I CONFESS to being a big fan of Last Of The Summer Wine.

This is partly because it is set in Holmfirth and filmed in the villages of the Holme and Colne Valleys.

"Ooh, look. That's the Wills o' Nats at Meltham."

It is also because familiarity has bred great affection: Summer Wine is the world's longest running television comedy series and the very first Comedy Playhouse episode was broadcast 31 years ago this month.

For many of us, it's like Coronation Street - we have grown up with it.

And the main reasons it has lasted is the marvellous writing of Roy Clarke and the strength and depth of its characters.

But can you imagine the reaction when Mr Clarke put forward his idea?

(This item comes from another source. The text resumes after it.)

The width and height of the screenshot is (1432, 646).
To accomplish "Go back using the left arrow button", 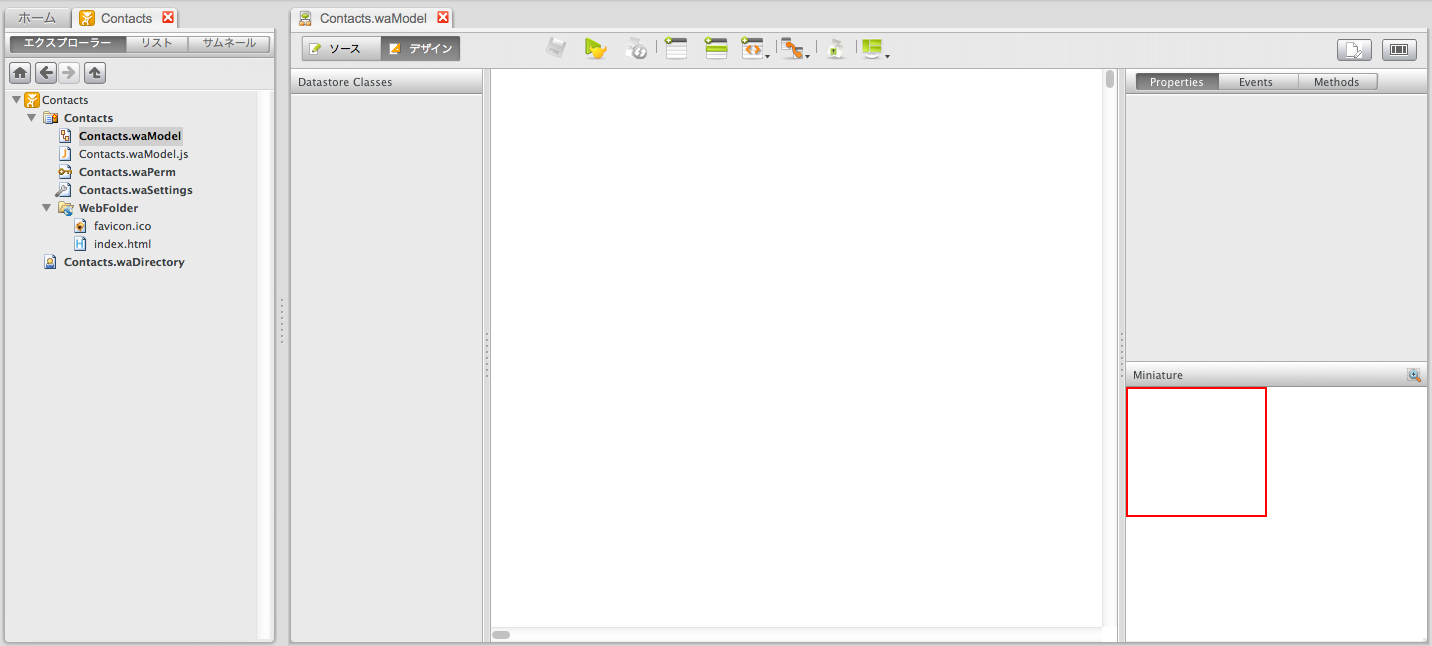I will (45, 73).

"It's about three retired blokes who have nothing to do. In Yorkshire."

Sounds promising.

No sex, violence or car chases.

Just three old codgers mooching around discussing the price of fish and Compo's love affair with ferrets and bookmakers.

But it worked wonderfully well and has legions of faithful fans across the country.

What I didn't realise, was that it has legions of faithful fans across the world, and particularly in America.

Just take a look at the Summer Wine message board on the Examiner website.

Wilma from Bigelow, Arizona says: "LOTSW is one of the few shows that I can watch with my children, grandchildren and greatgrandchildren and not be ashamed of the content or language.

"I hope and pray that it will be around for a long, long time."

Jim Slater from Scranton, Pennsylvania says: "I watch the show everyday and love it. I have recorded like almost 200 shows - some twice. It's great."

Nell from Spring, Texas says: "I agree with most fellow Americans that the episodes broadcast leave one hungry for more.

"I am so grateful for the good, clean, charming fun of these programmes and cannot understand why BBC America isn't showing the series in its entirety.

"It would be a pleasant change from the sex and scandal that clogs the airwaves."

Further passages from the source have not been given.